全ては答えなかった。光を悪者にはしたくなかったから。

「…藍原部長、どうしてこの席なんですか?他にも沢山空いてるのに」

そう言ったのは光。

藍原は相変わらず表情を変えることなく喋る。

「渡辺が困ってたから」

…私の表情一つで分かったのかこの人は。
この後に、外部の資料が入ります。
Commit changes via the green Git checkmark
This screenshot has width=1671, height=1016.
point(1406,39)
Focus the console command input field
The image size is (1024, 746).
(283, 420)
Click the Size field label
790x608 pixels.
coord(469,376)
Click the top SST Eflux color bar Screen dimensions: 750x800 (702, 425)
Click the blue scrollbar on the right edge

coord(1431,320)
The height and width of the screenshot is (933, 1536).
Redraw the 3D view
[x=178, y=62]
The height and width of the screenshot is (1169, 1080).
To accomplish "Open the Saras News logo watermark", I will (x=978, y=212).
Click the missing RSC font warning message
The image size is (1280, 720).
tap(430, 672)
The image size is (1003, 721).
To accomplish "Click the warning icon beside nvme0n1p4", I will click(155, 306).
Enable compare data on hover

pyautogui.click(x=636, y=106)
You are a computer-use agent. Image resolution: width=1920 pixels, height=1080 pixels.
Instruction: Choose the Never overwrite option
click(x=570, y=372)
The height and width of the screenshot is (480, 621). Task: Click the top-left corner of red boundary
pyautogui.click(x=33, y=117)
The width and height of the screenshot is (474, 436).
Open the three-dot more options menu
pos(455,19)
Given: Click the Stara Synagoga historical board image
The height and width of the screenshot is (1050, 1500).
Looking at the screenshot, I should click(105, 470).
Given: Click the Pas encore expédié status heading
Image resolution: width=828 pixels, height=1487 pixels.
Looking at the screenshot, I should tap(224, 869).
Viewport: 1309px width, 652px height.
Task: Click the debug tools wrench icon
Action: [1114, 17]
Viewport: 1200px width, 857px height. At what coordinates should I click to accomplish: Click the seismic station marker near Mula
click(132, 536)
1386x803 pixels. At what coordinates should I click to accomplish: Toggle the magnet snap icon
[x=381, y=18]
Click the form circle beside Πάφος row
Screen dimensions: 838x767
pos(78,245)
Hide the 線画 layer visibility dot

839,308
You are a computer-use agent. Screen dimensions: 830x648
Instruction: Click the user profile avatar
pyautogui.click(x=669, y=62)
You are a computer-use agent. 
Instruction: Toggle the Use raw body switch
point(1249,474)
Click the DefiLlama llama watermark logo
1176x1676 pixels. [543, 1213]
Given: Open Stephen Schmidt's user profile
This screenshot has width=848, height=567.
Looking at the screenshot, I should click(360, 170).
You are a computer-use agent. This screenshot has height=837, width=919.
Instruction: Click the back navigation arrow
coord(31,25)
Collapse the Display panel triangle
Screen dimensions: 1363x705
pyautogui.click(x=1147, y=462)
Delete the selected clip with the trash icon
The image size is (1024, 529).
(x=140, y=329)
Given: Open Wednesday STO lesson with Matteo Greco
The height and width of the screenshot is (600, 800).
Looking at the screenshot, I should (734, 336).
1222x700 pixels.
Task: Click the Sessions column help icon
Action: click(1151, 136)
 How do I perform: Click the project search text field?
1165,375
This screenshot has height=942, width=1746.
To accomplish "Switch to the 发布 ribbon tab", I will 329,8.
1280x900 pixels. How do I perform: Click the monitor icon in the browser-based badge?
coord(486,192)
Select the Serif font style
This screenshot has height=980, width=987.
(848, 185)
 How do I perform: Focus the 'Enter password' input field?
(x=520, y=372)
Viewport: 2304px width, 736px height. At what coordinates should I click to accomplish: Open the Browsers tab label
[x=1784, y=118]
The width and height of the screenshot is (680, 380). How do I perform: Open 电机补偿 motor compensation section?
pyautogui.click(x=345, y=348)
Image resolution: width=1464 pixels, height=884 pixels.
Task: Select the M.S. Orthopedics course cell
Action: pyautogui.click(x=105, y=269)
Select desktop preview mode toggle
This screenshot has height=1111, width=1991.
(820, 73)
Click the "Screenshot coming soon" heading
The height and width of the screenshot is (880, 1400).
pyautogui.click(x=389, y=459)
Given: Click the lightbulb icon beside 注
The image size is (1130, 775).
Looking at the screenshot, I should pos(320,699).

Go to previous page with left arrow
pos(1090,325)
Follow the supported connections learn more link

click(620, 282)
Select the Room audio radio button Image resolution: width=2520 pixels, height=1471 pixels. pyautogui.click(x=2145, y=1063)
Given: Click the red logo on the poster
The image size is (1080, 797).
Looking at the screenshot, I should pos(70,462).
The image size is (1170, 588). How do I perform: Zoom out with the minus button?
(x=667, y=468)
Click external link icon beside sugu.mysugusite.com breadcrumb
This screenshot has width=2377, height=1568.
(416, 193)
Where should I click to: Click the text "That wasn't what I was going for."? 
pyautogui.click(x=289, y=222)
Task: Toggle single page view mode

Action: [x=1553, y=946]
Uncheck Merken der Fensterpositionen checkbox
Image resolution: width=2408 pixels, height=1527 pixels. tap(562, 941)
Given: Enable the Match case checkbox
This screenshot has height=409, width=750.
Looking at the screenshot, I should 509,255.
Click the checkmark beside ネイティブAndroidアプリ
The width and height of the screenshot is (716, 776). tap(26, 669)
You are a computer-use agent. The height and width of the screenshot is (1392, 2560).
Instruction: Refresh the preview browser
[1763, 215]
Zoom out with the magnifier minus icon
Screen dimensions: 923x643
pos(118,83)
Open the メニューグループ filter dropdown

私は驚き顔で、藍原を見た。

すると、少しだけ笑った。

そんな私たちを見た光は、やっぱり気に入らない。

「…俺、藍原部長の事が嫌いです」

キッパリ言い放った。

「…別に構わない。仕事さえちゃんとやってくれればそれで」
「…仕事はちゃんとやりますよ」

売り言葉に買い言葉。静かに繰り広げられる喧嘩に、私は黙々と食べるしかできなくて。

「…早乙女、お前、渡辺に気があるのか?」
「…そうですけど何か?部長も、明日香ちゃんの事が好きなのは私のわかりますが、えこひいきしすぎですよ。くれぐれも他の社員からクレームが出ないように気を付けてくださいね」

…そろそろ我慢の限界が来た私は、スクッと立ち上がった。

「いい加減にしてください」

私は右手でお盆を持つと、さっさと行ってしまった為、光と藍原は困ったような顔をした。